We can see from -fno-unroll-loops output that it thinks the base case is an
8-byte store. And that it's only using the shift+pack as a stand-in for SSSE3
pshufb (which it uses when available. e.g. -mssse3 -mtune=skylake)
# no shifts
pshufb %xmm0, %xmm1
pshufb %xmm0, %xmm2
punpcklqdq %xmm2, %xmm1 # xmm1 = xmm1[0],xmm2[0]
This sucks everywhere, but sucks the most on Haswell and later which only have
1 shuffle port. Skylake even has 2 per clock shift throughput. If not for the
front-end bottleneck, it can execute 2 shifts + 1 shuffle per clock. (There's
no load+shift instruction in AVX2, only AVX512. And BTW clang auto-vectorizes
well for AVX512, with vpsrlw $8, (%rsi,%rcx,2), %zmm0 / vpmovwb %zmm0,
(%rdi,%rcx) which is probably optimal on Skylake-avx512.
I think the optimal strategy without AVX512 is to replace one shift with an AND
+ unaligned load offset by -1. Especially with AVX, that lets the load+ALU
fold into one instruction. (see <a href="https://stackoverflow.com/a/46477080/224132">https://stackoverflow.com/a/46477080/224132</a>
for details.
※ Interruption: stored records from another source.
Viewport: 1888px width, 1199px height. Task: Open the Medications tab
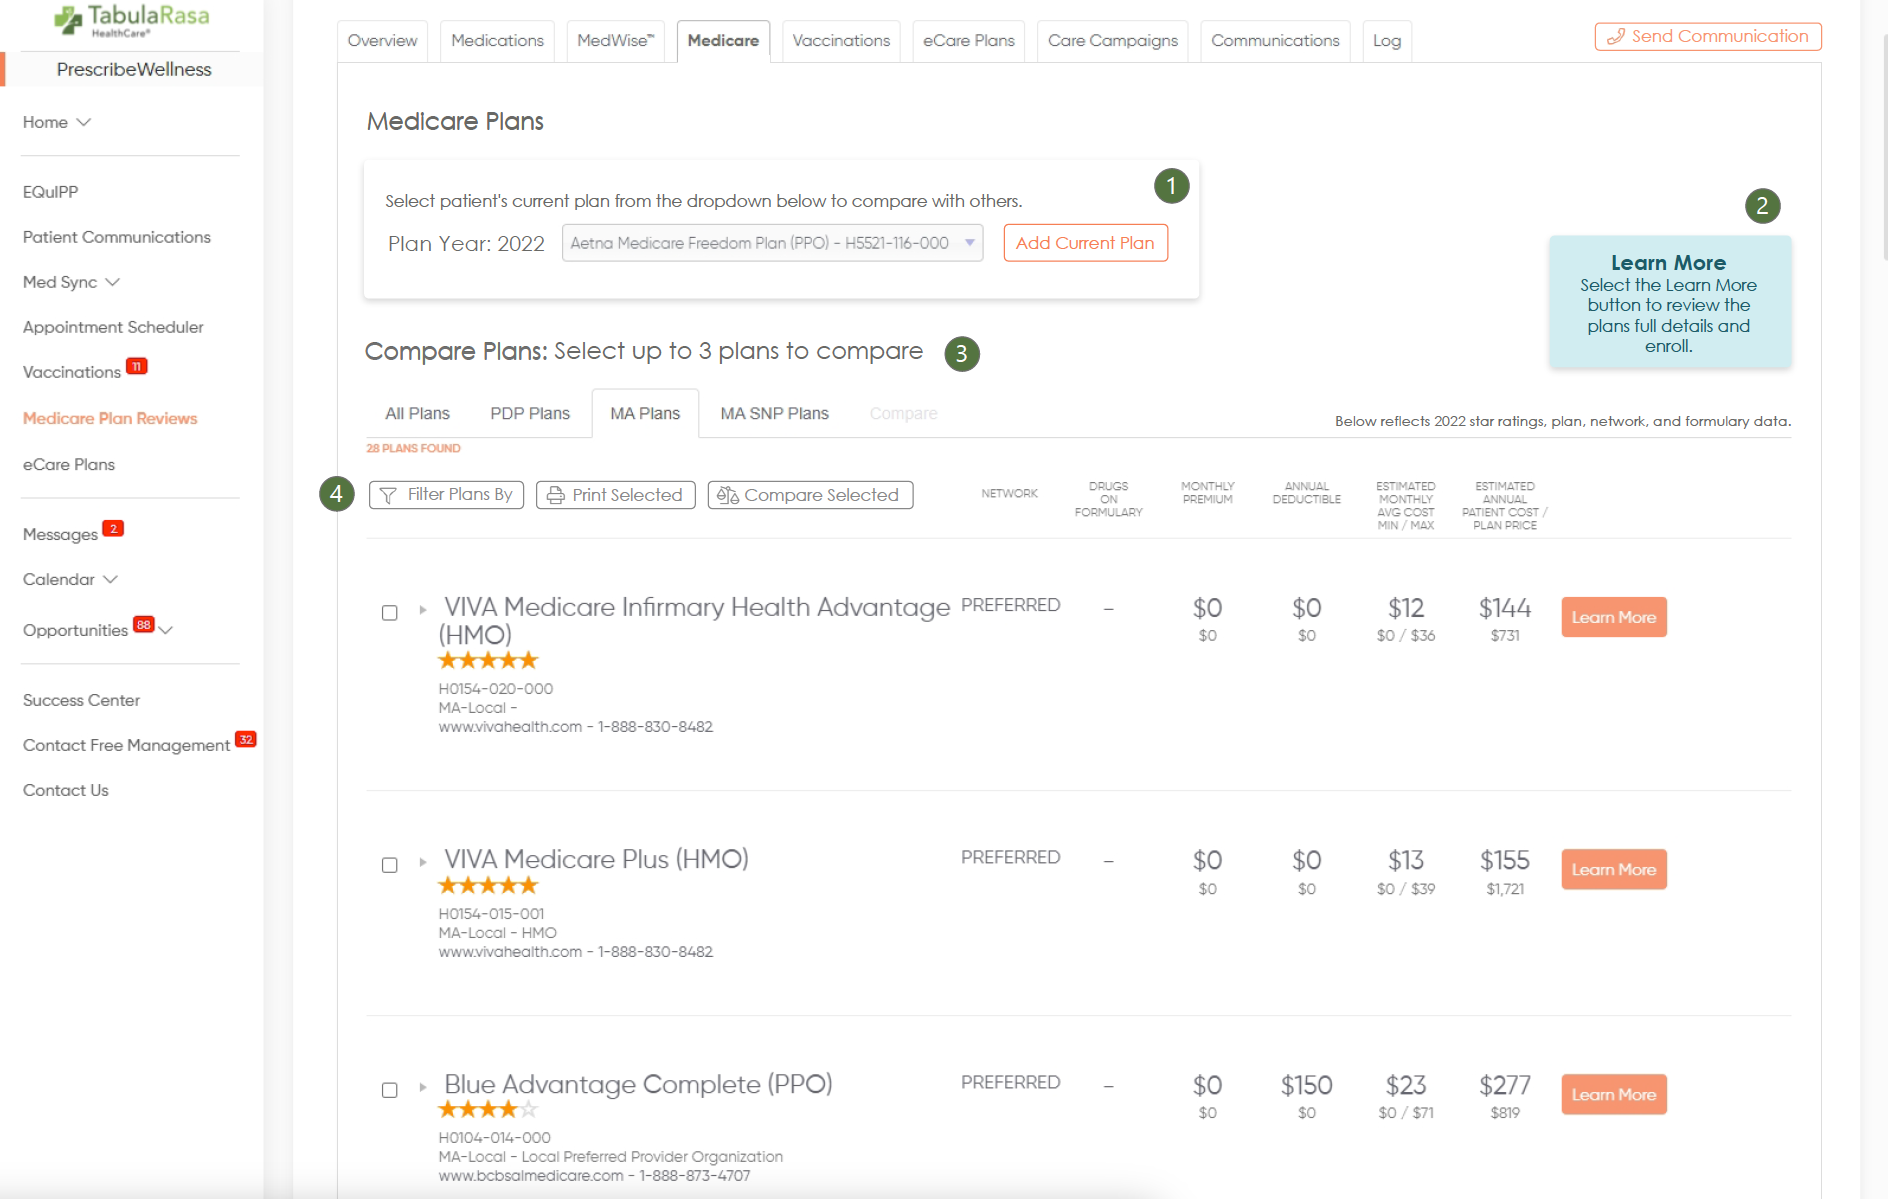click(497, 41)
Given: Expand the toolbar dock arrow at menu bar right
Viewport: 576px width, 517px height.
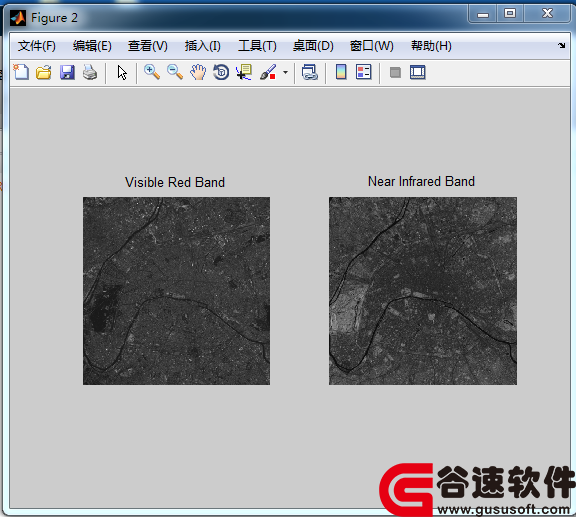Looking at the screenshot, I should click(561, 45).
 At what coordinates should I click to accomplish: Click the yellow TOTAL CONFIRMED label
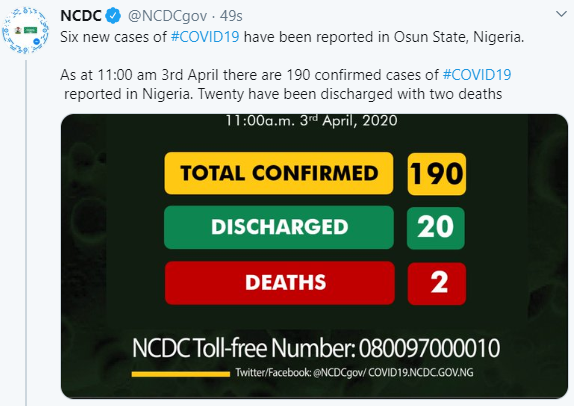tap(279, 173)
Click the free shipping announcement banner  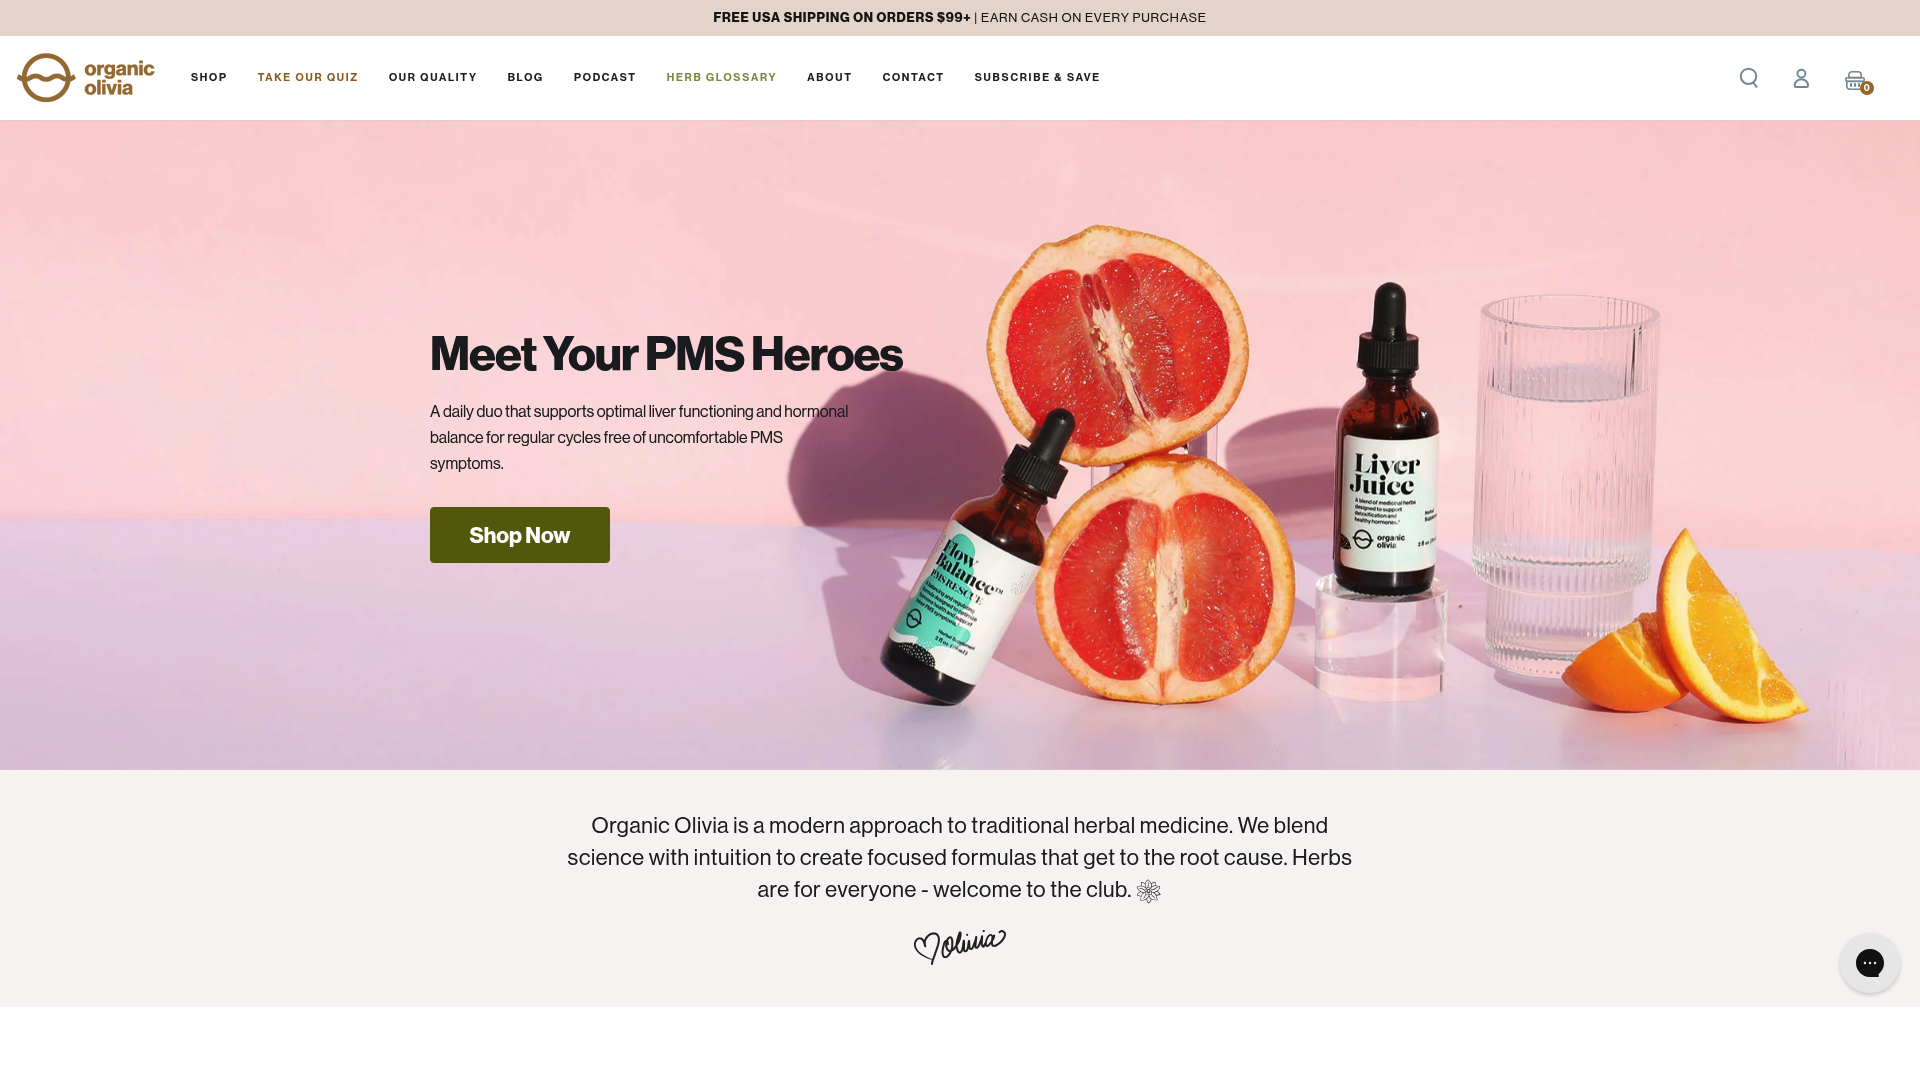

With src 32B-aligned, this will never cache-line split, and
should be good on all CPUs back to Nehalem or K10, compiled with or without
-mavx)
// uint8_t *dst, *src;
__m128i v0 = _mm_loadu_si128((__m128i*)src);
__m128i v1_offset = _mm_loadu_si128(1+(__m128i*)(src-1));
v0 = _mm_srli_epi16(v0, 8);
__m128i v1 = _mm_and_si128(v1_offset, _mm_set1_epi16(0x00FF));
__m128i pack = _mm_packus_epi16(v0, v1);
_mm_storeu_si128((__m128i*)dst, pack);
This works for AVX2 256b vectors with one extra VPERMQ at the end to fix-up
the in-lane vpackuswb behaviour (like gcc emits when auto-vectorizing).
clang's AVX2 auto-vectorization is *horrible* here: With -fno-unroll-loops:
vmovdqu (%rsi,%rax,2), %ymm1
vpsrlw $8, %ymm1, %ymm1
vextracti128 $1, %ymm1, %xmm2
vpshufb %xmm0, %xmm2, %xmm2
vpshufb %xmm0, %xmm1, %xmm1
vpunpcklqdq %xmm2, %xmm1, %xmm1 # xmm1 = xmm1[0],xmm2[0]
vmovdqu %xmm1, (%rdi,%rax)
With default loop unrolling, it's basically that but with vinserti128 to feed
256b stores. Because bottlenecking even harder on the shuffle port seems like
a great idea (with -march=skylake)...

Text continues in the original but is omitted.